A sensitivity analysis showed that missing colonisation status was correlated with older age (42 vs 46; p = 0.006), but not with other predictors. Sixty-eight per cent (125/183) of episodes involved patients whose respiratory specimens were positive for Pneumocystis by DNA amplification at the mtLSU rRNA locus. Under the conservative assumption that all missing PCR results were negative for Pneumocystis, the prevalence of colonisation would have been 58% (125/216). Among those with multiple specimens (eg, sputum induction and BAL) obtained during the same hospitalisation, 11 patients were colonised on one specimen but not on another (five on sputum but not on BAL, six on BAL but not on sputum). Of the 172 participants, 11 (two in San Francisco, nine in New Orleans) were re-admitted and underwent evaluation for a second episode of pneumonia.

Subjects

Subjects were predominantly middle-aged (35–54 years), male and African–American (table 1).

Table 1 Baseline characteristic of 172 HIV infected patients without Pneumocystis pneumonia

A high proportion had advanced AIDS, with median CD4+ T cell count of 90.5 cells/μl (interquartile range (IQR) 17–197), and median plasma HIV RNA 5 log copies/ml (IQR 4.2–5.4). Thirty-one per cent (53/172) had previously had PCP, but only 46% (50/109) of those with CD4+ T cell counts less than 200 cells/μl reported taking PCP prophylaxis. Out of all patients, 30% were taking co-trimoxazole, 9% dapsone and 2% other prophylaxis regimens. Among San Francisco patients, 48% received empiric PCP therapy prior to sputum induction or BAL (median time between treatment and diagnostic specimen collection, 2 days). Final diagnoses included bacterial pneumonia (60%); other opportunistic pneumonias (13%), including fungal (6%), mycobacterial (5%) and viral (2%) pneumonias; and non-infectious pulmonary processes (10%), including pulmonary KS (3%), lymphoma (1%) and other non-infectious conditions (6%). In 16% of patients, no specific final diagnosis was made.

Predictors of Pneumocystis colonisation

Similar proportions of subjects were colonised in both cities. In unadjusted analysis, there was no strong evidence that any of the demographic or clinical variables listed in table 2 were associated with Pneumocystis colonisation.

Table 2 Factors associated with Pneumocystis colonisation in 172 HIV infected patients without Pneumocystis pneumonia.

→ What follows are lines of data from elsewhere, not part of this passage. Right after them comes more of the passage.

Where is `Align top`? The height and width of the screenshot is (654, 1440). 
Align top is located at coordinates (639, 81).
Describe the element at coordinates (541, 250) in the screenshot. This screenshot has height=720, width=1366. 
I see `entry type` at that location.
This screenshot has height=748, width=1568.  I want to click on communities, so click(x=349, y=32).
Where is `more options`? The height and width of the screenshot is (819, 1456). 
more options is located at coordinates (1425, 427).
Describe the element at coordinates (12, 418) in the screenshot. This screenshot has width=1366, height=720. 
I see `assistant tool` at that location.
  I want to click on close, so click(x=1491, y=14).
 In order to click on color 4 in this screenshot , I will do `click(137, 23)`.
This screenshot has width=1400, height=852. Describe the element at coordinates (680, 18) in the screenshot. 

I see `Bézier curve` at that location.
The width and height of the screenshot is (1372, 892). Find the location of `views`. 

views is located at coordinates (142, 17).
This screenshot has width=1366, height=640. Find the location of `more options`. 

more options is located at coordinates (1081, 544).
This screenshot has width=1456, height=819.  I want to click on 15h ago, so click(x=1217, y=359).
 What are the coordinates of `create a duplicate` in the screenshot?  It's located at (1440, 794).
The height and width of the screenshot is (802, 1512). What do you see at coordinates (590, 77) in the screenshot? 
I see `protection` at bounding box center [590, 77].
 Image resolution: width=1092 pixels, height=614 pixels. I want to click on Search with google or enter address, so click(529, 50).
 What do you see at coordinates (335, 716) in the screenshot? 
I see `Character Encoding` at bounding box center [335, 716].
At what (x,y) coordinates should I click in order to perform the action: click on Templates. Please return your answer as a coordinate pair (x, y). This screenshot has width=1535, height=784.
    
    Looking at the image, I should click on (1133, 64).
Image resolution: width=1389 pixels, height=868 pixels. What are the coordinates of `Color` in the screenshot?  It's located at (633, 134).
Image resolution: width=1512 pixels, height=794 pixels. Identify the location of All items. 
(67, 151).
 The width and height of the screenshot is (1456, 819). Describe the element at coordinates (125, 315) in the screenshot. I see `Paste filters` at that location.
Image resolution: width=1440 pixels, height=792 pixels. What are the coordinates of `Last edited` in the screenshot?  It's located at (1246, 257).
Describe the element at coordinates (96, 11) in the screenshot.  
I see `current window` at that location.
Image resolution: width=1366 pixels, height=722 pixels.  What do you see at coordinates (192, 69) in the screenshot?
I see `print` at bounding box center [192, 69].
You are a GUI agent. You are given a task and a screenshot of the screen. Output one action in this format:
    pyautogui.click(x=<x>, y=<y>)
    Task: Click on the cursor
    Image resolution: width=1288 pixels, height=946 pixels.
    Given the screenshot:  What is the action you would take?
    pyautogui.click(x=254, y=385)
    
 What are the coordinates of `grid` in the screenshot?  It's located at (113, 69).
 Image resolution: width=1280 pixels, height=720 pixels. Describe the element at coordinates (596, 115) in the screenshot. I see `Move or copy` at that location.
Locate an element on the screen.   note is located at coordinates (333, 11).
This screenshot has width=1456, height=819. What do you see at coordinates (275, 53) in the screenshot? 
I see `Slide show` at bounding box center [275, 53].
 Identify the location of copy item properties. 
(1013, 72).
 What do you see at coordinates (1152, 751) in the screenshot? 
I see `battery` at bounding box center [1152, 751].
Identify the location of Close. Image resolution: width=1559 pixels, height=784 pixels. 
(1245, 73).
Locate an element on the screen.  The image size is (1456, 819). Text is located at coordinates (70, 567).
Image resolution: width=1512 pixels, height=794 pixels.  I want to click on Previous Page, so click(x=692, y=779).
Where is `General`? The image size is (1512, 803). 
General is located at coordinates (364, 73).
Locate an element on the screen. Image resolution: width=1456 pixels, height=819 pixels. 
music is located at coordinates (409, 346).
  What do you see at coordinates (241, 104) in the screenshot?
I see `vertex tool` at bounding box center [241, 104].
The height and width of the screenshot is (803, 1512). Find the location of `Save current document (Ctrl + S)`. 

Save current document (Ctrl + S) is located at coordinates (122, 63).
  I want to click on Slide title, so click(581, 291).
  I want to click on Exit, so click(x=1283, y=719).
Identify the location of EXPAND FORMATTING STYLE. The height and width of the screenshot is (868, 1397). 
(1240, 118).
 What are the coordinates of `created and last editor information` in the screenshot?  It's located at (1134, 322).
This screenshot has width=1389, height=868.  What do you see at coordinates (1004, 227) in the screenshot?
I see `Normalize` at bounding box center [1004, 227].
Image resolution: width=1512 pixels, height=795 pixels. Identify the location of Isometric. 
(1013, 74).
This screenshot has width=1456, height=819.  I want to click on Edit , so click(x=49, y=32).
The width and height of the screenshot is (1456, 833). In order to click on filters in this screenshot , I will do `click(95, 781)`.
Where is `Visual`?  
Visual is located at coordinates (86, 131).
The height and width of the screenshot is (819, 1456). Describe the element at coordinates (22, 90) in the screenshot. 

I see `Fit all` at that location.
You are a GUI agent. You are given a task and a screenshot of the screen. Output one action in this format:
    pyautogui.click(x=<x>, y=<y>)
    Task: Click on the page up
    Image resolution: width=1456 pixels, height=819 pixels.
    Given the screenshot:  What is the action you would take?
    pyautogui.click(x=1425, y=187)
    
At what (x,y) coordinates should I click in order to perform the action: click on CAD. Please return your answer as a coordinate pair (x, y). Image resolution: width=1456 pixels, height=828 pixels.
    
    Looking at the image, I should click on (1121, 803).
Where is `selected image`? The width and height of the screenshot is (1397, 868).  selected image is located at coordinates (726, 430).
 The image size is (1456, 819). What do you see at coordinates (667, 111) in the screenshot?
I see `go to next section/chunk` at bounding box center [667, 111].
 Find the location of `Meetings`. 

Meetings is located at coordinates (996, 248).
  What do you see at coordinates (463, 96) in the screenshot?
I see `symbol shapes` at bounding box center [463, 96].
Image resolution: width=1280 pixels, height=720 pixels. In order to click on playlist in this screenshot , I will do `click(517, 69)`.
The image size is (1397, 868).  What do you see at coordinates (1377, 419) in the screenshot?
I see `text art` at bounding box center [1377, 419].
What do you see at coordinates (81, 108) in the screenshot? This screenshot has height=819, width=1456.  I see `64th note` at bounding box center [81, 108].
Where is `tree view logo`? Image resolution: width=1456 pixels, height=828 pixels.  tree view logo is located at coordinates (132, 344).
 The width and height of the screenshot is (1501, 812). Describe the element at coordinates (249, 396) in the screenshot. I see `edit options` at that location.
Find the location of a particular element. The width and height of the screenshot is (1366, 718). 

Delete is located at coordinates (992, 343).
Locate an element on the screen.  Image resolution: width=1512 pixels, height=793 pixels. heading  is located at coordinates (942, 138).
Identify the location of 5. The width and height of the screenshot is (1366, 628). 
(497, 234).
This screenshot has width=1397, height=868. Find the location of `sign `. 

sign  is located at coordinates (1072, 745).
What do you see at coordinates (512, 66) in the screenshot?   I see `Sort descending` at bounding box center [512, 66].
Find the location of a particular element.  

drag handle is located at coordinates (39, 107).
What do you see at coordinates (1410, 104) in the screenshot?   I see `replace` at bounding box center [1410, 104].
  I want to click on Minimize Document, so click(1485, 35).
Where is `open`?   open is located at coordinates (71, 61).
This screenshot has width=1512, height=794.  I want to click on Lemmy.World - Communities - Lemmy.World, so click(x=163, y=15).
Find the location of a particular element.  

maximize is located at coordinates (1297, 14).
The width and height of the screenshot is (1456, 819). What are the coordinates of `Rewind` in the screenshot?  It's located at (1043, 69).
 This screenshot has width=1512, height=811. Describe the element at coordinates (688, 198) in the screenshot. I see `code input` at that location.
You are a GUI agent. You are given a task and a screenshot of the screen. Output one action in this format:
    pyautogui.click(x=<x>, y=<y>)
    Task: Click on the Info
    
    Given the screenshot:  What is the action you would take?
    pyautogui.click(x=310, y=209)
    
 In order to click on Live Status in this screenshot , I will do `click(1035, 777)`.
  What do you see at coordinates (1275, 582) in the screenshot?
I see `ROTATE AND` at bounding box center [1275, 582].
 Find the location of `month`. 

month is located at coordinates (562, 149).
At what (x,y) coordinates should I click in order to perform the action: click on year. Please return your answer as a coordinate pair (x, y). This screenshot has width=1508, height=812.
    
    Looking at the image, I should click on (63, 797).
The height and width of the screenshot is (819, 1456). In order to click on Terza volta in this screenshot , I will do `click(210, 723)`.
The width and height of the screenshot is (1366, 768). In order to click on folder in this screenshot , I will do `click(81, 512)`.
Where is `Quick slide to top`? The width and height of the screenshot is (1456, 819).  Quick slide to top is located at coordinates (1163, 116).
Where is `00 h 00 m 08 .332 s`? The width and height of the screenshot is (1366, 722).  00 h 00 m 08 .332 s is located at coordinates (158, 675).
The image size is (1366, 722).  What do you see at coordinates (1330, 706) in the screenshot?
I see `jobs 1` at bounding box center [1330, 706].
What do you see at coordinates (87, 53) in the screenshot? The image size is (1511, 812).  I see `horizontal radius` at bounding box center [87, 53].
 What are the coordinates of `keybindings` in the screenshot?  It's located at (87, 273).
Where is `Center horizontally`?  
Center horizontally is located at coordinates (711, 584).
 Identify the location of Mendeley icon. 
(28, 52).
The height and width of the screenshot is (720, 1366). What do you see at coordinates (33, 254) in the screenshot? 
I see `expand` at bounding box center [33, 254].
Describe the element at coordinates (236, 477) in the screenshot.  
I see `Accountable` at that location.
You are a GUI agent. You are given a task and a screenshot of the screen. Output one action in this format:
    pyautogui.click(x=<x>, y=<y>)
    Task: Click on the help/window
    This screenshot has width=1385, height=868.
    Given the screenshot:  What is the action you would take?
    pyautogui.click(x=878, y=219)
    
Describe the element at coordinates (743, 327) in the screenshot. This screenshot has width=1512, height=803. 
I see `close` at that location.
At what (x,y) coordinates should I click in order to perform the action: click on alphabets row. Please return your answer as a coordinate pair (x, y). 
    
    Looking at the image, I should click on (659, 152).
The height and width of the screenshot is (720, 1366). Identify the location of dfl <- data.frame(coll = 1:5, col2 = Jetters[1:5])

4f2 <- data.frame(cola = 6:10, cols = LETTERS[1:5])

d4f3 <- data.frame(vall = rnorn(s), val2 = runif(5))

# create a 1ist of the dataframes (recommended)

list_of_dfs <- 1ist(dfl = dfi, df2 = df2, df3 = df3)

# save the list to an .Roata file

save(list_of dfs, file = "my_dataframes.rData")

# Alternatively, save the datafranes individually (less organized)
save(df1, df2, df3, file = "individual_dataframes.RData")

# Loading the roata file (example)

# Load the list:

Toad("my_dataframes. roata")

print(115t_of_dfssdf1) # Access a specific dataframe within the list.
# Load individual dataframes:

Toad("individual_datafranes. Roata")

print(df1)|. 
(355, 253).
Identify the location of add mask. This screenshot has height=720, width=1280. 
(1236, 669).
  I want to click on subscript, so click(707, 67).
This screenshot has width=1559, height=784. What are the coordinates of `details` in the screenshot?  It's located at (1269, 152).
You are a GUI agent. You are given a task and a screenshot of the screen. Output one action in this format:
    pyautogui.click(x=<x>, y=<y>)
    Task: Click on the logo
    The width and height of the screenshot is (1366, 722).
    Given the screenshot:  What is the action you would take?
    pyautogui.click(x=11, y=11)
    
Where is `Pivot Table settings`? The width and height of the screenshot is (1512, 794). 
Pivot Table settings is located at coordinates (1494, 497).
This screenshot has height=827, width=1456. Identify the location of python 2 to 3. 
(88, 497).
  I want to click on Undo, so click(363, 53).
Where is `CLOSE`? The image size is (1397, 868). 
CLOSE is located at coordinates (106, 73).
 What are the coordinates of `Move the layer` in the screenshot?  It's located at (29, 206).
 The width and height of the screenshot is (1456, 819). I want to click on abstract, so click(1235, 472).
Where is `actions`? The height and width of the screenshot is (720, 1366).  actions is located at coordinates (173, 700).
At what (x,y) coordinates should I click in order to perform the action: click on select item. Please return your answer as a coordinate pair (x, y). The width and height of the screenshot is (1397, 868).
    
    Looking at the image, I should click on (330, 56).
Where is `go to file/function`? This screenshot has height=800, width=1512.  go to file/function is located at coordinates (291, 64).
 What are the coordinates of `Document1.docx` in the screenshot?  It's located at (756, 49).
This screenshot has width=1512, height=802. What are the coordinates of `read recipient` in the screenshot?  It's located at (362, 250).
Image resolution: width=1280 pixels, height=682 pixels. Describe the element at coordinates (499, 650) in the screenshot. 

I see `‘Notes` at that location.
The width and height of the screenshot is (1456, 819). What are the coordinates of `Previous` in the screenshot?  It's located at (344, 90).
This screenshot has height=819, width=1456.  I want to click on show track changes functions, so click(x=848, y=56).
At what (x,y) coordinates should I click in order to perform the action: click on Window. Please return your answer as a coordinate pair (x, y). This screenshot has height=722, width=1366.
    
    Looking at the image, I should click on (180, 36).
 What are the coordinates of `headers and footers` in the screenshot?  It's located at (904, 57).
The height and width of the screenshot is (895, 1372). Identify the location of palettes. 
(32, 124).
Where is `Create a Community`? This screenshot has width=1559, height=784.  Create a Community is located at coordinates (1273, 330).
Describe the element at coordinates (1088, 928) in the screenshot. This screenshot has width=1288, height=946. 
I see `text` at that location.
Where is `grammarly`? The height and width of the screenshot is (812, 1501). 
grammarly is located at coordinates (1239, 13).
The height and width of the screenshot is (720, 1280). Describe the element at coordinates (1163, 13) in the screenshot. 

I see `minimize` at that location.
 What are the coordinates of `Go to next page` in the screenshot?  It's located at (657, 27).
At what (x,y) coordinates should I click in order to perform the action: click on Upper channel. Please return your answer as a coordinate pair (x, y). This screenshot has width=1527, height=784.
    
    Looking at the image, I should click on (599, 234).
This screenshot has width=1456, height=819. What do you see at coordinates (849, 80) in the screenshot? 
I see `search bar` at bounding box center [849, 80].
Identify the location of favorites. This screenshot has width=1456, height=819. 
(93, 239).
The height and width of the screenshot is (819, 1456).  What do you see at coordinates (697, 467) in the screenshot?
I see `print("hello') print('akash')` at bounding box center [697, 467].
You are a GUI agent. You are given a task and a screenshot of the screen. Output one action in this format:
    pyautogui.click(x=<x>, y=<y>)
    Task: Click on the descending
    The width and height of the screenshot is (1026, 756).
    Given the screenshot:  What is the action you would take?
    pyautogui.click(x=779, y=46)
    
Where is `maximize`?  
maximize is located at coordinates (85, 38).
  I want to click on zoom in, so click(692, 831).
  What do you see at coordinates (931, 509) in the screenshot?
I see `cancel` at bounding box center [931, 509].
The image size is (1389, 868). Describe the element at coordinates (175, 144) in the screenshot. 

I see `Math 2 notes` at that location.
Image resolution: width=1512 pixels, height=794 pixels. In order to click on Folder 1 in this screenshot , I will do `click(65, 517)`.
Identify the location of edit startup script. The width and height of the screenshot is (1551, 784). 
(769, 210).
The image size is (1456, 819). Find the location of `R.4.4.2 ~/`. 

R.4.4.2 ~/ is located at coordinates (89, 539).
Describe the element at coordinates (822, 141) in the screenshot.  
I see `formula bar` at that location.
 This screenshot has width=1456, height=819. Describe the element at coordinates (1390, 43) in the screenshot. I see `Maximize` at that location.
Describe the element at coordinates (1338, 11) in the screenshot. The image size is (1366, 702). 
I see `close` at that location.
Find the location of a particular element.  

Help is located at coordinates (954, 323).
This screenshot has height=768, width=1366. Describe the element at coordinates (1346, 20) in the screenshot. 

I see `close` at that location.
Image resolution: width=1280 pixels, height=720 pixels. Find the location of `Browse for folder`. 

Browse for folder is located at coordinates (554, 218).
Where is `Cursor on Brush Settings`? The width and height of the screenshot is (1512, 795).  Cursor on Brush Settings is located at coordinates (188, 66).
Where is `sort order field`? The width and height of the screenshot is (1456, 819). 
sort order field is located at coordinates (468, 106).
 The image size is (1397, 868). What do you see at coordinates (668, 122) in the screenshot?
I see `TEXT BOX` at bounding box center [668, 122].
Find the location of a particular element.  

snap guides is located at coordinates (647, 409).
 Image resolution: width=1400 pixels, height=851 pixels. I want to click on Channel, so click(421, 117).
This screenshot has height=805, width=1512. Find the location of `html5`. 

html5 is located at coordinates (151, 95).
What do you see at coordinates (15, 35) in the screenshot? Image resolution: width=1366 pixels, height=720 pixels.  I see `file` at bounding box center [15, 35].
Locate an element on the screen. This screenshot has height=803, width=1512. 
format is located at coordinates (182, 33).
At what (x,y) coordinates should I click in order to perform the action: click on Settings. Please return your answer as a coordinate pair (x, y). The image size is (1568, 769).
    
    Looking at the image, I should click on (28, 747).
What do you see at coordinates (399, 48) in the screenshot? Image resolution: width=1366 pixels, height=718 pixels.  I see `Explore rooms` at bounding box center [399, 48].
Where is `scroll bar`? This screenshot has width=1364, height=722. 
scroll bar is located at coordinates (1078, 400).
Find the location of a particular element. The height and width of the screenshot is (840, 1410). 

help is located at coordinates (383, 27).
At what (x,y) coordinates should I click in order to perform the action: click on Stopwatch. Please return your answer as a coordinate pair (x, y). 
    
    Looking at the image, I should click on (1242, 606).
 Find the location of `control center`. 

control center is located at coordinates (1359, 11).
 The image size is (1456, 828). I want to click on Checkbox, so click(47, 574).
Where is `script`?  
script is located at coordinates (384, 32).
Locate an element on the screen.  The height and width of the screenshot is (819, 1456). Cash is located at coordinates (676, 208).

Those with CD4+ T cell counts ⩽50 were more likely than those with CD4+ T cell counts >50 to be colonised (OR 2.4, 95% CI 1.09 to 5.48; p = 0.031). As shown in table 2, odds of colonisation increased progressively with each progressive decrease in CD4+ T cell category, although the global test of association (p = 0.12) and the test for linear contrast (p = 0.15) suggested that this may have been due to chance. Those with a previous history of PCP were more likely than those without such a history to be colonised (75% vs 65%), but the 95% CI for the OR included the possibility of no difference (OR 1.68, 95% CI 0.81 to 3.48; p = 0.16). The use of PCP prophylaxis was associated with a lower proportion colonised with Pneumocystis (61% vs 73%), but the 95% CI for the OR for this association also included no difference (OR 0.55, 95% CI 0.29 to 1.07; p = 0.077). Among those taking the most effective form of prophylaxis, co-trimoxazole, colonisation was less common than among those not taking any prophylaxis (55% vs 73%, OR 0.44, 95% CI 0.22 to 0.89; p = 0.023). Among patients in San Francisco, the proportion colonised was similar among those who received empiric PCP treatment prior to sputum induction or BAL to the proportion among those who did not (64% vs 73%, OR 0.68, 95% CI 0.23 to 2.00; p = 0.48). Final diagnosis was not associated with colonisation status.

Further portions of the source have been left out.